- [PROBLEM TO SOLVE]:
In the reflection on a Kenyan refugee camp, how far do the children walk to gather water?

Marley’s Ghost: Reflections from a Kenyan Refugee Camp

July 7, 2010

I visited a refugee camp on Saturday. In the disputed Kenyan elections of 2007, tribes and parties used rape and murder to make their point, and tens of thousands were displaced. They are refugees in their own country, and they live in squalor. Their tents consist of crude tarps and trash bags tied together, allowing the rats to crawl across them as they sleep. Kids walk three kilometers just to gather water from a river polluted with human waste. Girls on their periods are forced to miss school or reuse sanitary napkins until they fall apart. Girls not even in their teens sneak out to the truck stops at night to put a price on their bodies. Most of the fathers were either killed in the election violence or simply left when they realized they couldn't support their family. AIDS runs rampant, yet the stigma attached to it still ensures that mothers with it are ostracized along with their kids. And this is just one of the many camps and slums I've visited or worked at in my first week here.

I've seen poverty before, but never this concentrated...and never this accepted.

And yet...even in a refugee camp, the kids still laugh. Even in the slums, the mothers still sing to their children. Even in the orphanage where I live, there's so much pure, unadulterated love that I've rarely seen kids so happy. And this is what sticks with me the most.

A few years ago I wrote from Asia that I had traveled there expecting the exotic, only to find the universal. I've since come to realize that that universality is what stands out the most on my travels; it's what I'm always the most excited to discover. It's what ensures that I never lose sight of the fact that, as Jacob Marley's ghost cries to the Scrooge in all of us, humanity is our business. The common welfare is our business.

- [EXTRACTED RECORDS]:
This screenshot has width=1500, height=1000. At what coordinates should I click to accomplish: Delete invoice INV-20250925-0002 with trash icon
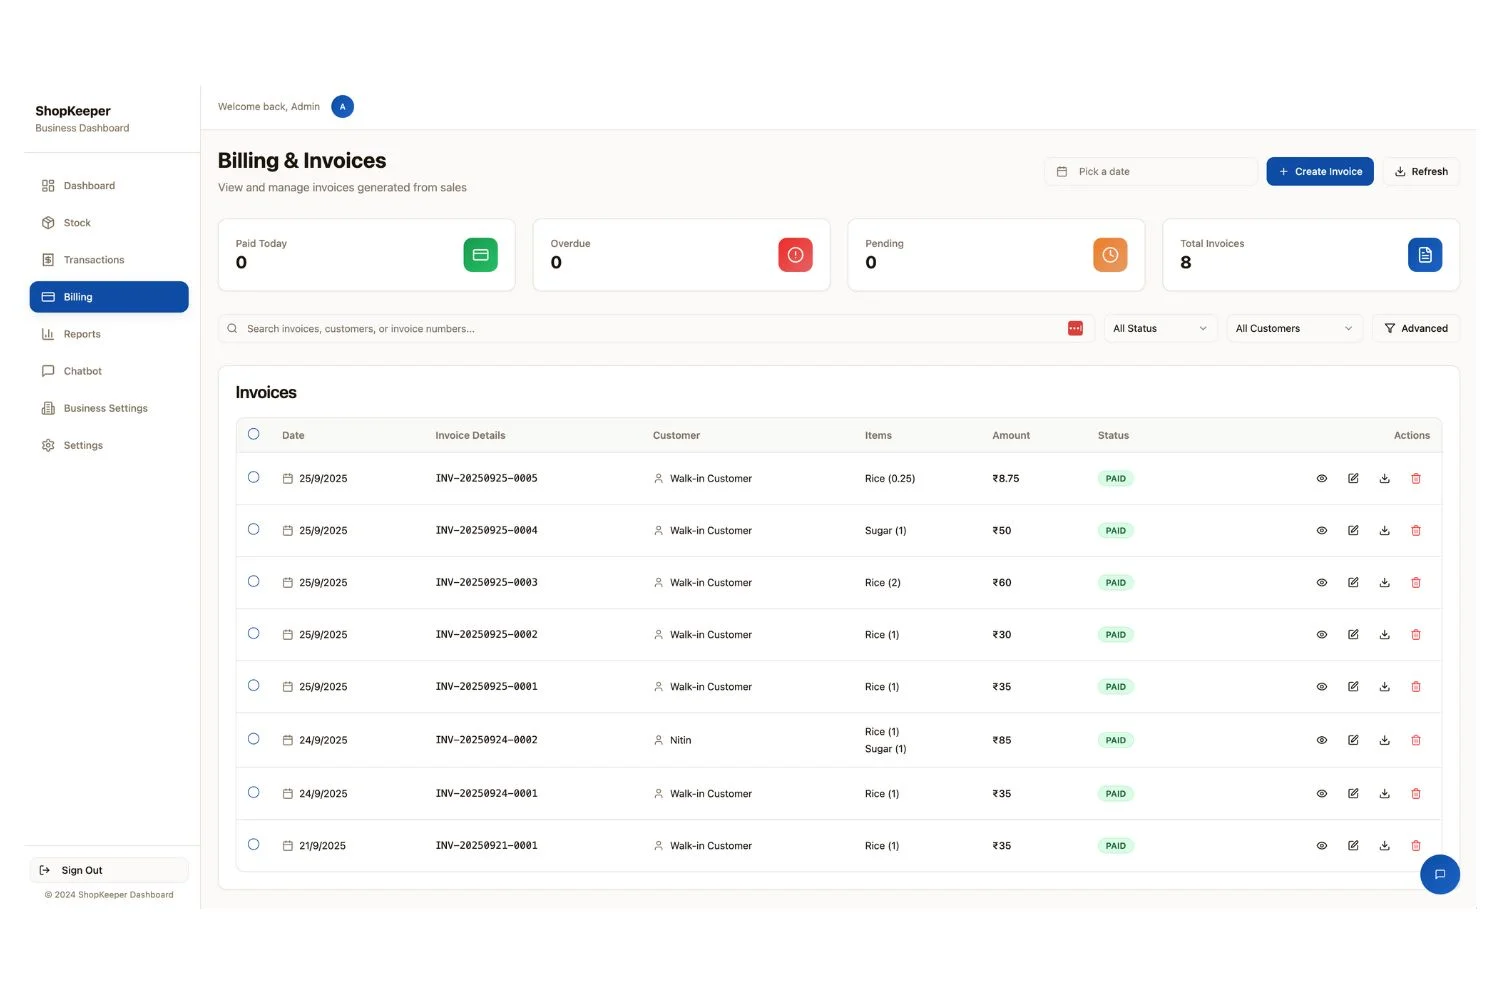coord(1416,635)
...
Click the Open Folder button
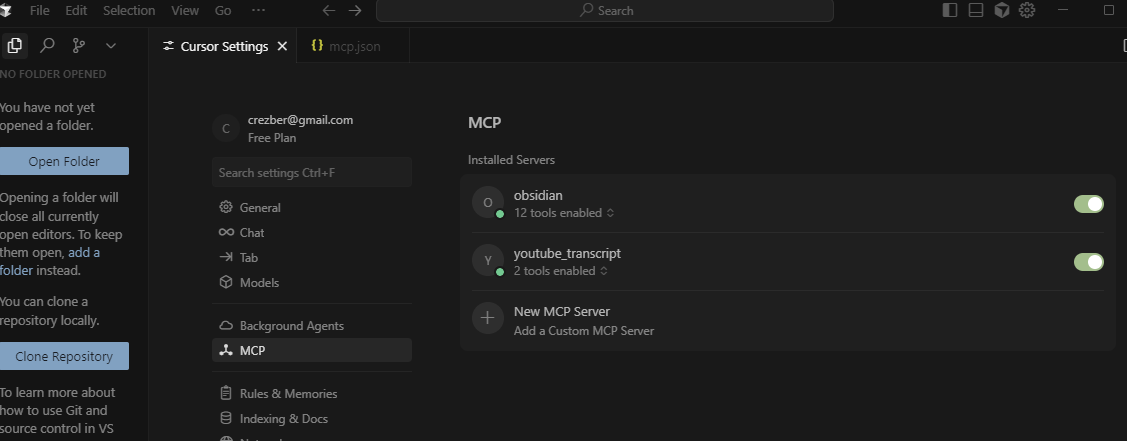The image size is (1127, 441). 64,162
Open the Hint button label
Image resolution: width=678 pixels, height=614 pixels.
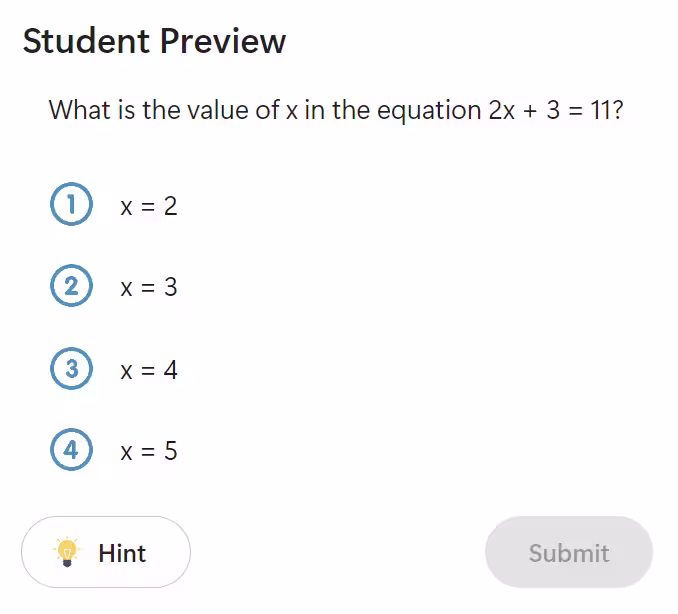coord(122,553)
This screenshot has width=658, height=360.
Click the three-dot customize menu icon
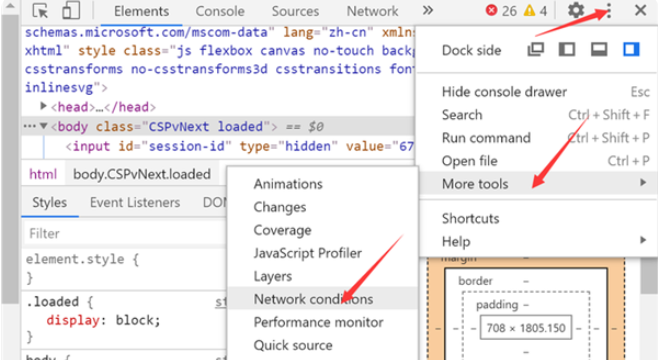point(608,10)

- [ANSWER TO THIS PROBLEM]:
Three kilometers, to a river polluted with human waste.